##### GIVEN PASSAGE

Those skilled in the art will appreciate that the system of FIG. 2 may be implemented in a variety of ways. First, processing apparatus 204, presentation apparatus 206, and/or data repository 234 may be provided by a single physical machine, multiple computer systems, one or more virtual machines, a grid, one or more databases, one or more filesystems, and/or a cloud computing system. The processing and presentation apparatuses may additionally be implemented together and/or separately by one or more hardware and/or software components and/or layers.

Second, processing apparatus 204 may use a number of techniques to convert schemas 212-214 into standardized forms 232. For example, the processing apparatus may use one or more configuration files containing rules for transforming native data types, syntax-specific structures, and/or other syntax or formatting in the schemas into the standardized syntax of the standardized forms. As a result, changes in schema syntaxes and/or data systems in the data ecosystem may be accommodated by adapting the configuration files to reflect the changes instead of requiring manual updates to hard-coded or static scripts that operate on the schemas.

FIG. 3A shows an exemplary schema for a data set in accordance with the disclosed embodiments. More specifically, FIG. 3A shows a platform-specific schema for the data set, such as a schema produced by an Apache Hive data system. The schema of FIG. 3A includes a number of columns 302-304 and a set of fields 306-312 in the data set.

Column 302 may include names of fields 306-312, and column 304 may include data types of the fields. For example, field 306 may have a name of “misc” and a data type of “binary,” field 308 may have a name of “movie_id” and a type of “int,” field 310 may have a name of “movie_title” and a type of “varchar(500)”, and field 312 may have a name of “search_results” and a complex, nested data type. Because the nested structure associated with field 312 is described in a single string without additional formatting, a user may have difficulty understanding the organization of the data set as represented by the schema of FIG. 3A.

FIG. 3B shows an exemplary standardized form of a schema for a data set in accordance with the disclosed embodiments. In particular, FIG. 3B shows a standardized form of the schema of FIG. 3A. The standardized form of FIG. 3B includes a number of columns 314-328 and a number of rows 330-342. As a result, the standardized form may store the schema in a tabular, flattened structure, with columns 314-328 representing different attributes of the data set and rows 330-342 representing fields (e.g., fields 306-312) in the data set.

Column 314 may include a numeric identifier for the data set, which is set to the same value of “86” for all rows in the standardized form. Column 316 may specify unique identifiers for the fields in the data set, which range from “7165” to “7185.” For example, numeric values in column 316 may be used to identify the corresponding fields within a much larger set of fields from multiple data sets with the standardized form. Consequently, columns 314-316 may be used to organize standardized forms of the data sets under a single tabular data structure.

On the other hand, column 320 may include an identifier that can be used to reference and/or sort the fields within the data set. As a result, values of “1” to “21” in column 320 may enumerate the fields in the data set.

##########
##### MATERIAL SUPPLIED

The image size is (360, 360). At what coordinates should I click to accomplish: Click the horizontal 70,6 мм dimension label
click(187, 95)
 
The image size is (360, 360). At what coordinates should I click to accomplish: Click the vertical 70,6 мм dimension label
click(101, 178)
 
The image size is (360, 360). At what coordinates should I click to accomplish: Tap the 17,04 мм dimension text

##########

TASK A | In the passage on data set schemas, what data type does the field named "movie_title" have?
TASK B | Turn the entries into a numbered list, covering the stretch from the line containing "vertical 70,6 мм dimension label" through the end of the entries and leaving out blank lines.

FULL SOLUTION A | varchar(500)

FULL SOLUTION B |
1. The image size is (360, 360). At what coordinates should I click to accomplish: Click the vertical 70,6 мм dimension label
2. click(101, 178)
3. The image size is (360, 360). At what coordinates should I click to accomplish: Tap the 17,04 мм dimension text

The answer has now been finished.